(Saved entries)
::::::::::
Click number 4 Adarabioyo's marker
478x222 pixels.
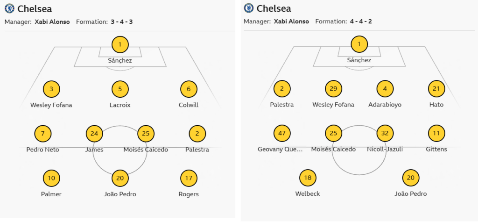click(x=385, y=88)
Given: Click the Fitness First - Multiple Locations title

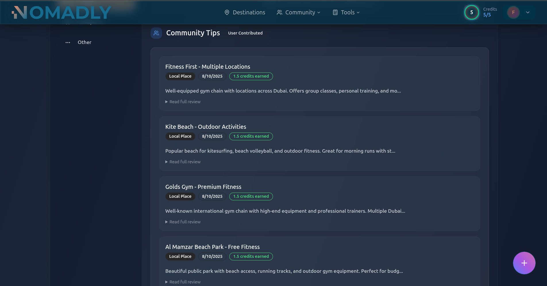Looking at the screenshot, I should [x=207, y=67].
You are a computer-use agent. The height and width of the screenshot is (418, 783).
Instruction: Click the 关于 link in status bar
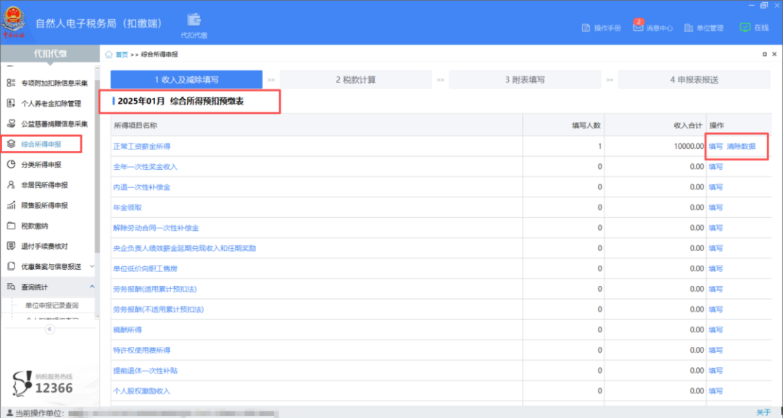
::::::::::
■ Task objective ■
If pictures appear, drop them, and retype exactly the lines from the "Given: Click the" line through the last line of the data above.

■ Written answer ■
Given: Click the Fitness First - Multiple Locations title

Looking at the screenshot, I should [x=207, y=67].
You are a computer-use agent. The height and width of the screenshot is (418, 783).
Instruction: Click the 关于 link in status bar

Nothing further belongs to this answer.